Holy week seems to have snuck up on me. I can’t believe it’s already Good Friday. It felt like it was just a couple weeks ago that it was Christmas!
My first year out of college has meant a lot of big life changes and getting used to a new routine (or trying to find a routine) for my daily life.
Do the years just keep getting faster?
I’ve been doing a lot of traveling the past month or so. With a boyfriend in Washington, D.C., a very good college friend in Kansas City and my parents and some old high school friends in Wisconsin, there haven’t been many weekends at my home in Des Moines. I LOVE traveling, but I also miss some of the routine that goes along with investing myself in a community, the people in that community and a church.
Because of the travel, I really haven’t been able to invest myself into a Sunday routine at Gateway Church, my post-college church home. I do listen to the sermons online when I can, and love attending my weekly small group with dear friends and other Christians I’ve met as part of this group. I read a daily devotional, find quiet time alone with God on an almost daily basis, and just finished a terrific book about the life and death of Ed Thomas called “The Sacred Acre: The Ed Thomas Story.” (I HIGHLY recommend it. Such an inspirational book about a man and a family with the strongest faith in God and community, even with the awful murder of this beloved high school football coach and teacher.) I don’t see all of this on some sort of spiritual checklist, but I do evaluate this as my way of wanting to grow deeper in my relationship with my creator. As much as I try, there are times where I still feel distant from God.
Could I do more on my end of this relationship? Yes, a lot more. Could I completely reconstruct my life so that I only surround myself with strong believers with solid relationships with Christ so that I, too can grow to that? Yes, but I know God has put me where I am today with the people in my life for a purpose. Could I find a church in every location I travel? I could, but I don’t think that’s the problem.
Sometimes we hit a spiritual wall where God seems far away and we just can’t reach him.
ENTER: Good Friday.
Today, I reflect on this, because the day Jesus died, was the day that these “walls” between God and his children were knocked down for good. A new promise was made, and the people mourned and waited to see if the prophets of the Old Testament were right: Would he rise again?
Today, I sit in beautiful Florida with my parents and reflect on how fortunate I am to have a family that has always loved and cared for me, and how fortunate I am to be able to take this vacation to a mini-paradise. Most importantly, I reflect on how fortunate I am that God sent down his son to die for me, give me grace, and help me, even in my times of distance and sin, be eternally connected to my heavenly Father.

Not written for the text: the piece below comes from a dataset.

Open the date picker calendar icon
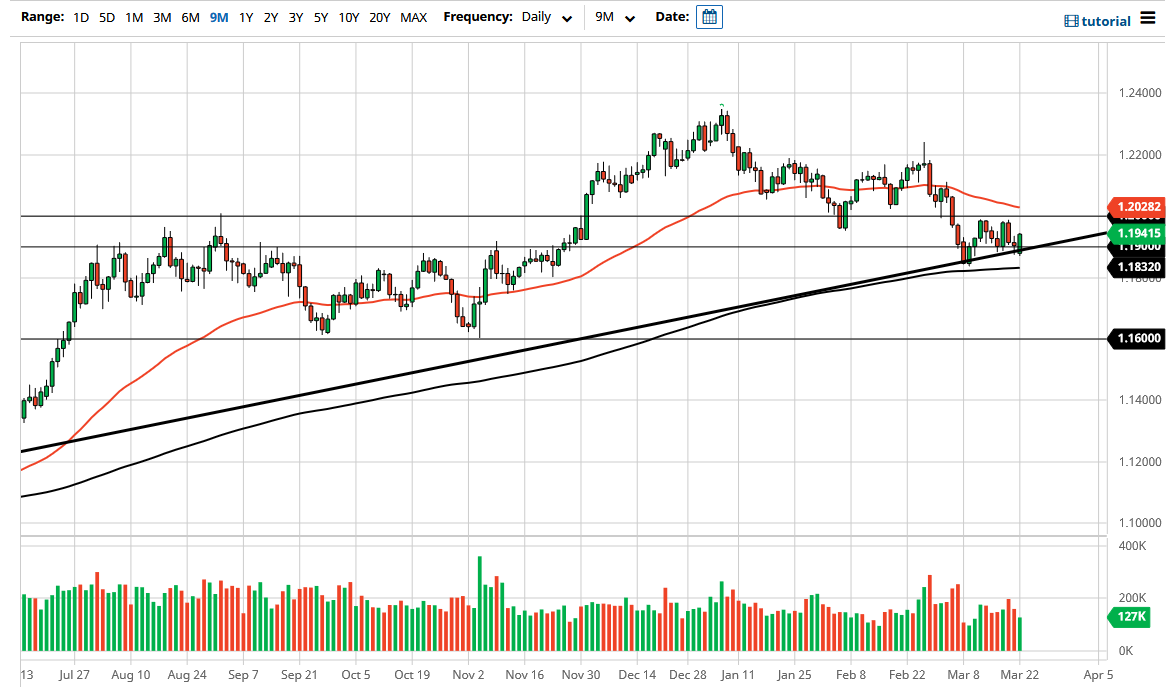The width and height of the screenshot is (1168, 694). pyautogui.click(x=709, y=17)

Before Jesus was crucified, there was no grace. There was no direct access to God for forgiveness of sin. No direct relationship with the creator. The only way to have access to God was in the Temple, behind a large curtain where only the high priests were allowed. I REALLY wouldn’t have been allowed access to God, especially since I am also a woman.
When Jesus took his last breath after horrific torture and an agonizing death, something remarkable happened. Something I didn’t really realize the significance of until a Good Friday message at Lutheran Church of Hope my first Easter season there in college.
The curtain was torn. I’d heard that part of the story before, but mostly just thought God was angry at the high priests and the people who did this to his son. That wasn’t it at all. God was in fact fulfilling the promise he had made - opening up the gates, tearing down the walls, giving ALL of us direct access to him. Rich, poor. Men, women. The elderly, the youth. God no longer resided behind a curtain. He tore down the wall.
So, today is a reminder of that promise. I may feel distant from God. I may feel as though I need and want to do more to grow in my relationship with my creator, but I have hope that this will happen. God made sure that this was possible. The curtain was torn for me. That statement is more powerful the more I reflect on it. I can live a life of freedom and grace, as well as a life where I don’t need to but WANT to be Christ-like and love my fellow humans like Christ would love them. I am full of a devine, holy spirit. I am a child of God.
All of this is possible because of what happened on Good Friday those thousands of years ago. The turmoil, pain and mourning that took place so that the curtain could be torn and three days later, the entire prophecy would be filled.
That is the first step in breaking down my spiritual wall. Remembering that God did it for me, and I just need to continually seek him, because he is right there on the other side calling out to me. It’s my job to learn to listen. I won’t say Happy Good Friday. I will say, reflect today. Remember the sacrifice and the meaning behind it. Without this day, there could be no Easter.